Almost everyone will need a loan to purchase or refinance a home. And yet not everyone is aware of the factors that go into one of the costliest parts of the loan: interest rates.
A variety of factors can influence what rate a buyer pays. To help our clients, we have provided a few of the most important below.
For much of US history a central bank has served as an important national tool to maintain stability in the banking community and the economy at large. Today’s Federal Reserve has a mandate under federal law to set the interest rates banks charge each other for overnight loans. This is called the prime rate.
Most lending uses the prime rate as a benchmark for rates they charge consumers. If rates move higher, this will push up rates on adjustable rate mortgages. Surprisingly, however, higher interest rates in some areas could push home purchase prices down due to the higher cost of borrowing.
Interest rates can change slightly from state to state, depending on the economic health and prospects of the state. Since some states have a higher foreclosure rate, this may be reflected in the average mortgage rates.
Some states with sound economies also have higher interest rates due to laws that make foreclosures more difficult.
This handy free tool from the federal government can help mortgage shoppers to get an idea of what to expect in any given state.
One of the main factors in the determination of an individual buyer’s interest rate is theircredit score. Credit ratings companies assess each individual in terms of their risk. This level of assigned risk can affect interest rates on mortgages, or even prevent the individual from securing either.
Three credit ratings companies determine scores using the FICO scale. FICO scores come from evaluations of the following areas:
• Payment history (35 percent)
• Debt burden (30 percent)
• Length of credit history (15 percent)
• Credit inquires and credit history length (each 10 percent)
Available credit compared to credit used is an important factor in determining creditworthiness. Loan brokers can often advise on how best to boost scores through paying off old collections and other tactics.
Individuals have some power over lowering their own interest rates beyond that of improving credit scores.
First, they can lower rates by reducing the perceived risk of the lender. Providing a larger down payment creates more equity in the property. Lenders see larger down payments as a way to reduce risk because buyers typically work harder to protect a larger investment, and there is less mortgage balance left to pay off.

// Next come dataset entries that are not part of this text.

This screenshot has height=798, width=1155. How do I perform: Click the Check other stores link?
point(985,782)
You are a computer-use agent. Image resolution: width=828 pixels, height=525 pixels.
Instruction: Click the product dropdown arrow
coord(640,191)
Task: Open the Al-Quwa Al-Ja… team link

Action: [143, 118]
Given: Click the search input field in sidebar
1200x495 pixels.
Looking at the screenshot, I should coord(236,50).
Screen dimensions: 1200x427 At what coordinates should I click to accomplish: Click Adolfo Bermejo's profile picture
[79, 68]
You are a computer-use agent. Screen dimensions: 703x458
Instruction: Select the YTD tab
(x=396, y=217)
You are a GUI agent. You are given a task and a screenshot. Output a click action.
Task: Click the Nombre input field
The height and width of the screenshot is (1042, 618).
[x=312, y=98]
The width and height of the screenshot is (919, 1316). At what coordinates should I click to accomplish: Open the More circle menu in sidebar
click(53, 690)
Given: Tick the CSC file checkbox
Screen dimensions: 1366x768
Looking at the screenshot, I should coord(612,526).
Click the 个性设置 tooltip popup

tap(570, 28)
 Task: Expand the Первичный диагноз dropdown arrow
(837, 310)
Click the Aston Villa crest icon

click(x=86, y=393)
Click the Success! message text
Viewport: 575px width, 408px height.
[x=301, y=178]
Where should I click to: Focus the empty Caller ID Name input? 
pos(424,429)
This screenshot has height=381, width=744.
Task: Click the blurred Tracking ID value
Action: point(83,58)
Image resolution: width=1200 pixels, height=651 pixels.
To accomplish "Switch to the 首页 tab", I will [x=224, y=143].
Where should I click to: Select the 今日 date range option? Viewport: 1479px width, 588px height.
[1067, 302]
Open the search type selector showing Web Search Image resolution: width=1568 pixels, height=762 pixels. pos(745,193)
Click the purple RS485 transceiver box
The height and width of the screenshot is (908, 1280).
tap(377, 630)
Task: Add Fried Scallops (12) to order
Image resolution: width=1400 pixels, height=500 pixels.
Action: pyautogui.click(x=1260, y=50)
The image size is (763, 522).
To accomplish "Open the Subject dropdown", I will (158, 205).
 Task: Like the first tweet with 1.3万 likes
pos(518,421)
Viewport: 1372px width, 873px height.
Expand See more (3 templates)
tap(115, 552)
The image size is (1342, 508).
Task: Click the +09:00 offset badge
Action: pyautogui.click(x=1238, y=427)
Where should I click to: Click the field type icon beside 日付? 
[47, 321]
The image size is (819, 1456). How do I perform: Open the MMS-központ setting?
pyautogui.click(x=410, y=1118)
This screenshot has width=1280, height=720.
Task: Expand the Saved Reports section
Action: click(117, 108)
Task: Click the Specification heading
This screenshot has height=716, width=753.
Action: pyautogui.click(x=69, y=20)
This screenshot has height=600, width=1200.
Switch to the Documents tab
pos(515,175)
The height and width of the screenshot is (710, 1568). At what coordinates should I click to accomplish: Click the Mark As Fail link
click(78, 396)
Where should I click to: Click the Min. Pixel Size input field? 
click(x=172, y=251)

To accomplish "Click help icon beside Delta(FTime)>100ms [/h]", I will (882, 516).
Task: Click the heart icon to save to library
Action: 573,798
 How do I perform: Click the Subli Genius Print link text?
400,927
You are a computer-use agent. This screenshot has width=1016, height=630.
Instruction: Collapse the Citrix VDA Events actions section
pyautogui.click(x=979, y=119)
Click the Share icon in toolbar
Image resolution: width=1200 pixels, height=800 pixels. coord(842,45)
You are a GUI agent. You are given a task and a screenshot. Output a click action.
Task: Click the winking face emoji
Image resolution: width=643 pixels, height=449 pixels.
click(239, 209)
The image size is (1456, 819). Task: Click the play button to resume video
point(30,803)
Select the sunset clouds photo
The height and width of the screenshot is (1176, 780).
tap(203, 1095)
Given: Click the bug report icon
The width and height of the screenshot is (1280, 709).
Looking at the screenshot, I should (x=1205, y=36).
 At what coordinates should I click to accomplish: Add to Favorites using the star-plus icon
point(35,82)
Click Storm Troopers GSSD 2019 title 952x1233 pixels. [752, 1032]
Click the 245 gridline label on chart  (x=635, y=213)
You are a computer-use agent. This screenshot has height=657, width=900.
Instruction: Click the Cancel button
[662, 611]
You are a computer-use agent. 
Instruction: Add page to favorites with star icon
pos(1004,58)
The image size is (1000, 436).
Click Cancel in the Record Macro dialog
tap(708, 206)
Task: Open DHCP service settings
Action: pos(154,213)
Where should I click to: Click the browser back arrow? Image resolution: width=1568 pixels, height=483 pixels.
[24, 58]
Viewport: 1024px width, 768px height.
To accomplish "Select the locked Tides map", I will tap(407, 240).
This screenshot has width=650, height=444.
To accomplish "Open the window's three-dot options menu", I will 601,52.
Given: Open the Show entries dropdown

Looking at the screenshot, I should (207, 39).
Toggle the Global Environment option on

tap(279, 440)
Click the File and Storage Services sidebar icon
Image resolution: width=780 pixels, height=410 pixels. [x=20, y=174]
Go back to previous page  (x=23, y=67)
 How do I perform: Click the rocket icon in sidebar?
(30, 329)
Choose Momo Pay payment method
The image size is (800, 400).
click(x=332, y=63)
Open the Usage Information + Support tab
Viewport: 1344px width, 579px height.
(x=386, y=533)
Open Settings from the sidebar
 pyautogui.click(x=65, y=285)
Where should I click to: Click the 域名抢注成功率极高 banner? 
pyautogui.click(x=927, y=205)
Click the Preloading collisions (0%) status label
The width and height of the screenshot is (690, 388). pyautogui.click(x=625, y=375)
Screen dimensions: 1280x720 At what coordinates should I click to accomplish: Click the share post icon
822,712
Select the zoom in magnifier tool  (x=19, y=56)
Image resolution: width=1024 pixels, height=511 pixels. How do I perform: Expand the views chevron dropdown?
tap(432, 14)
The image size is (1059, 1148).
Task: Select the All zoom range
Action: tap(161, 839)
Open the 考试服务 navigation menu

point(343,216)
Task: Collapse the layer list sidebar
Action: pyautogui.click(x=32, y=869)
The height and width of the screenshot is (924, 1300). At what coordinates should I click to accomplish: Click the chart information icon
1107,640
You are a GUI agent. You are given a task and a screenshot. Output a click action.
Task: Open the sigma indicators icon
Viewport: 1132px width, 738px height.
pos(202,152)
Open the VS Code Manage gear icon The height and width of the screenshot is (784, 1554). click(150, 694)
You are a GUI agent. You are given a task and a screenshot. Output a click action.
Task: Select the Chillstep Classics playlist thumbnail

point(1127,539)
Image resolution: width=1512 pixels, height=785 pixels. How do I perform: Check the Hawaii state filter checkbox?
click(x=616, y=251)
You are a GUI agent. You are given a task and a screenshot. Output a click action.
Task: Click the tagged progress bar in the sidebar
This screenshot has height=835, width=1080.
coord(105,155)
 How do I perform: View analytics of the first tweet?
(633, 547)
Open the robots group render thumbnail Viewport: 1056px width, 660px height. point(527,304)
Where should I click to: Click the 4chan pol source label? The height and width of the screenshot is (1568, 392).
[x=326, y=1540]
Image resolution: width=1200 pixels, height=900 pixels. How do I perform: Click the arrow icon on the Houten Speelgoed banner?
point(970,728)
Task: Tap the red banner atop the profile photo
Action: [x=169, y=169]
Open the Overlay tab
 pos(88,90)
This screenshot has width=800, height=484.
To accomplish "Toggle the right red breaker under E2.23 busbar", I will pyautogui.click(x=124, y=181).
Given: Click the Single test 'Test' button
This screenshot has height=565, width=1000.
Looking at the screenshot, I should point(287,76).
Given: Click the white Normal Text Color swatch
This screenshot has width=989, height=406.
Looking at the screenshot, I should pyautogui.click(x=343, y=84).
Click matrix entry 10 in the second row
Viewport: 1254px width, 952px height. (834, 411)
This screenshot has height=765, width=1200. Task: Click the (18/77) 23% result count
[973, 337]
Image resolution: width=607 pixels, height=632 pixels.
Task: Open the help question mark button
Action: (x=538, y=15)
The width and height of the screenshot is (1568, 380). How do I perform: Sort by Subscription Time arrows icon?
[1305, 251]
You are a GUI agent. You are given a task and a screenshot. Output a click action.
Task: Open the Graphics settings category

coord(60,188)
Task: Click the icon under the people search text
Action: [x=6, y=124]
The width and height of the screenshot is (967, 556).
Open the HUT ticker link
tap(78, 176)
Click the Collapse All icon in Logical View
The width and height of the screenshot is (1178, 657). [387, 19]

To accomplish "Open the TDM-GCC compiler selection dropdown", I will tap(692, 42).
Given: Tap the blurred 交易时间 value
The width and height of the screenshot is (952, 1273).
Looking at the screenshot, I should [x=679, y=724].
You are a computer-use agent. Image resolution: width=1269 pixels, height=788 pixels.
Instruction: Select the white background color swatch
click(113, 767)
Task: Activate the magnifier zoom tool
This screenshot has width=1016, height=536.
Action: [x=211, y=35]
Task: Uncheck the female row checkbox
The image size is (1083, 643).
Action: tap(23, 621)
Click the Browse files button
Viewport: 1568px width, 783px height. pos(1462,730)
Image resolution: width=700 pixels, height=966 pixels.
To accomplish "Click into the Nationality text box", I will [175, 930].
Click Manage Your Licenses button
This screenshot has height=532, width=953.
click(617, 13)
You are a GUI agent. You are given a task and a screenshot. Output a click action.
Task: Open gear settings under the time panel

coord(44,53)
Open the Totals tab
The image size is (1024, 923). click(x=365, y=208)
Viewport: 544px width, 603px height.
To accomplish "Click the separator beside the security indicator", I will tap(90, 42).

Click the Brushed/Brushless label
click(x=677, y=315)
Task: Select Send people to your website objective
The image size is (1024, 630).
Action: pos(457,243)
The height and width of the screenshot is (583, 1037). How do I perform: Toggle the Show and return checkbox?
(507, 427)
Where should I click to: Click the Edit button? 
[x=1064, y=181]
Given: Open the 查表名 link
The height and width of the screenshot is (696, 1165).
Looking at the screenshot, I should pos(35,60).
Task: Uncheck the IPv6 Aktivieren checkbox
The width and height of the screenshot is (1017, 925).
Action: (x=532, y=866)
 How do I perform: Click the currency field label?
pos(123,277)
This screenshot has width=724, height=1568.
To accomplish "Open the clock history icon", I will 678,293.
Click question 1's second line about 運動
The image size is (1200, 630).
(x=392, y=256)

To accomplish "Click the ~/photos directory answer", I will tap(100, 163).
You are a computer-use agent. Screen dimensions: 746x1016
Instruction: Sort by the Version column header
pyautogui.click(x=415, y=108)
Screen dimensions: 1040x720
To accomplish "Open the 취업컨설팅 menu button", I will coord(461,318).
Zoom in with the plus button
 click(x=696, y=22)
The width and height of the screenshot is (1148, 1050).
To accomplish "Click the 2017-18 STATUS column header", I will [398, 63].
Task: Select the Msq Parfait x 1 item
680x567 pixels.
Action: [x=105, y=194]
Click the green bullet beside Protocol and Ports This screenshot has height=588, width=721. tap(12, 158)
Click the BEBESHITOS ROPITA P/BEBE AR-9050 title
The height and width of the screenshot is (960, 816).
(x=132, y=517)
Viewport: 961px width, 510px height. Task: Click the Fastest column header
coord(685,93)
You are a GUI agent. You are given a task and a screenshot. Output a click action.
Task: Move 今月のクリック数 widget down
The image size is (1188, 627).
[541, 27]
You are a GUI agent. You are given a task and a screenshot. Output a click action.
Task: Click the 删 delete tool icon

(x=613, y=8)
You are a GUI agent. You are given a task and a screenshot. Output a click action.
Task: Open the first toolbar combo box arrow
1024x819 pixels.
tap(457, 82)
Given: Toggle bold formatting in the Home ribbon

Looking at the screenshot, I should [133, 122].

Those who cannot pay at least 20 percent upfront may need to purchase mortgage insurance to keep their risk level, and rates, low.
Another option that home buyers have is choosing between mortgage types. A fixed rate mortgage locks in the rate paid at the time of purchase. Adjustable rate mortgages typically less expensive than fixed rate options, but will also rise and fall along with the prime rate set by the Federal Reserve.
Often times home owners wish to take out loans on the equity they have earned as they pay off their original mortgage. Typically, they use these loans for home renovations, expansions, or other kinds of upgrades. These loans can also come in fixed or variable types as described above.